Here's some JavaScript for copy-paste ease (this is irritate's answer):
function scaleBetween(unscaledNum, minAllowed, maxAllowed, min, max) {
return (maxAllowed - minAllowed) * (unscaledNum - min) / (max - min) + minAllowed;
}
Applied like so, scaling the range 10-50 to a range between 0-100.
var unscaledNums = [10, 13, 25, 28, 43, 50];
var maxRange = Math.max.apply(Math, unscaledNums);
var minRange = Math.min.apply(Math, unscaledNums);
for (var i = 0; i < unscaledNums.length; i++) {
var unscaled = unscaledNums[i];
var scaled = scaleBetween(unscaled, 0, 100, minRange, maxRange);
console.log(scaled.toFixed(2));
}
0.00, 18.37, 48.98, 55.10, 85.71, 100.00
Edit:
I know I answered this a long time ago, but here's a cleaner function that I use now:
Array.prototype.scaleBetween = function(scaledMin, scaledMax) {
var max = Math.max.apply(Math, this);
var min = Math.min.apply(Math, this);
return this.map(num => (scaledMax-scaledMin)*(num-min)/(max-min)+scaledMin);
}
Applied like so:
[-4, 0, 5, 6, 9].scaleBetween(0, 100);
[0, 30.76923076923077, 69.23076923076923, 76.92307692307692, 100]

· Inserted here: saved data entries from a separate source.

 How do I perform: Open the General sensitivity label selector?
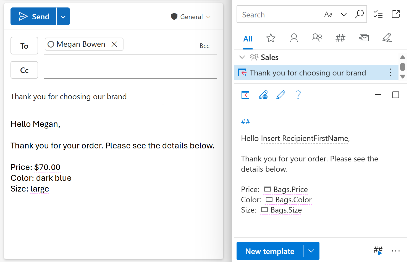click(191, 17)
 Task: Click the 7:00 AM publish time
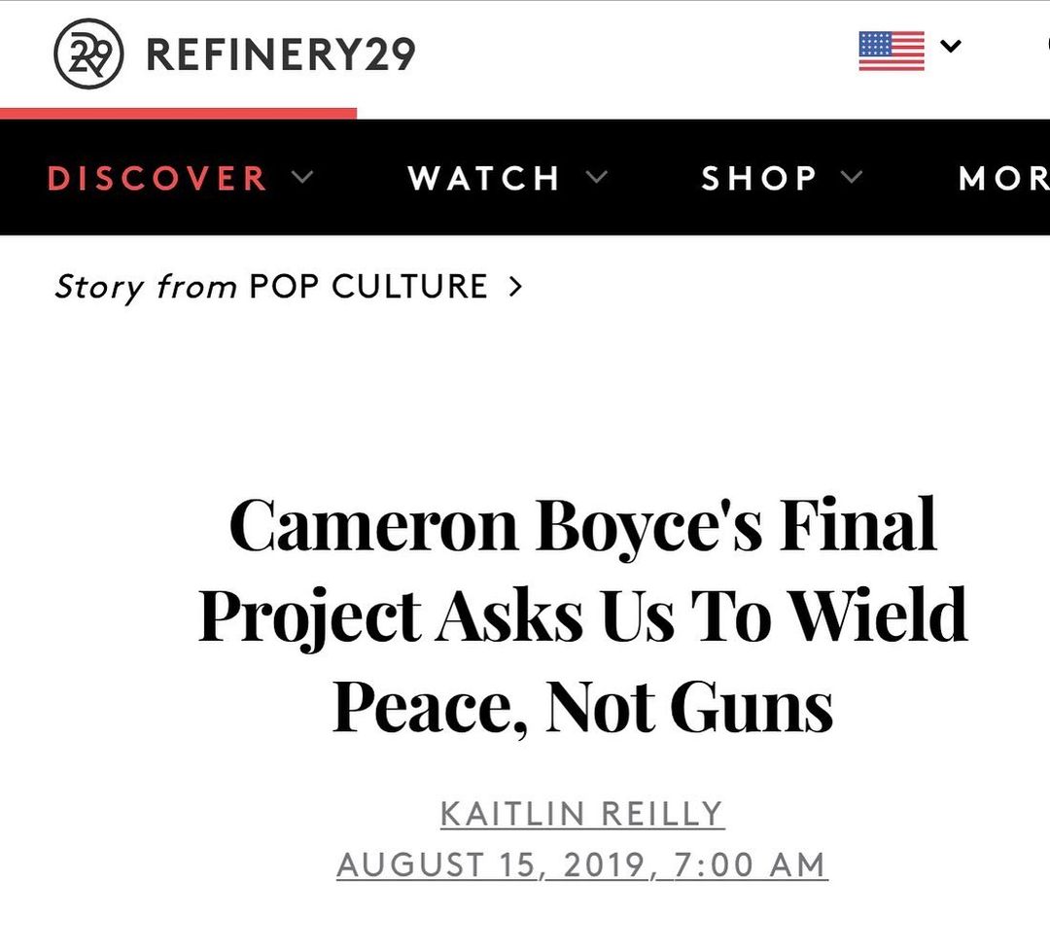[751, 864]
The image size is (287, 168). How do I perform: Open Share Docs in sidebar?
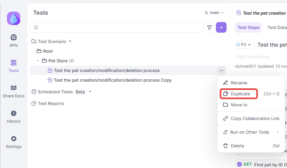(x=14, y=92)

I've taken Irritate's answer and refactored it so as to minimize the computational steps for subsequent computations by factoring it into the fewest constants. The motivation is to allow a scaler to be trained on one set of data, and then be run on new data (for an ML algo). In effect, it's much like SciKit's preprocessing MinMaxScaler for Python in usage.
Thus, x' = (b-a)(x-min)/(max-min) + a (where b!=a) becomes x' = x(b-a)/(max-min) + min(-b+a)/(max-min) + a which can be reduced to two constants in the form x' = x*Part1 + Part2.
Here's a C# implementation with two constructors: one to train, and one to reload a trained instance (e.g., to support persistence).
public class MinMaxColumnSpec
{
/// <summary>
/// To reduce repetitive computations, the min-max formula has been refactored so that the portions that remain constant are just computed once.
/// This transforms the forumula from
/// x' = (b-a)(x-min)/(max-min) + a
/// into x' = x(b-a)/(max-min) + min(-b+a)/(max-min) + a
/// which can be further factored into
/// x' = x*Part1 + Part2
/// </summary>
public readonly double Part1, Part2;
/// <summary>
/// Use this ctor to train a new scaler.
/// </summary>
public MinMaxColumnSpec(double[] columnValues, int newMin = 0, int newMax = 1)
{
if (newMax <= newMin)
throw new ArgumentOutOfRangeException("newMax", "newMax must be greater than newMin");
var oldMax = columnValues.Max();
var oldMin = columnValues.Min();
Part1 = (newMax - newMin) / (oldMax - oldMin);
Part2 = newMin + (oldMin * (newMin - newMax) / (oldMax - oldMin));
}
/// <summary>
/// Use this ctor for previously-trained scalers with known constants.
/// </summary>
public MinMaxColumnSpec(double part1, double part2)
{
Part1 = part1;
Part2 = part2;
}
public double Scale(double x) => (x * Part1) + Part2;
}
I came across this solution but this does not really fit my need. So I digged a bit in the d3 source code. I personally would recommend to do it like d3.scale does.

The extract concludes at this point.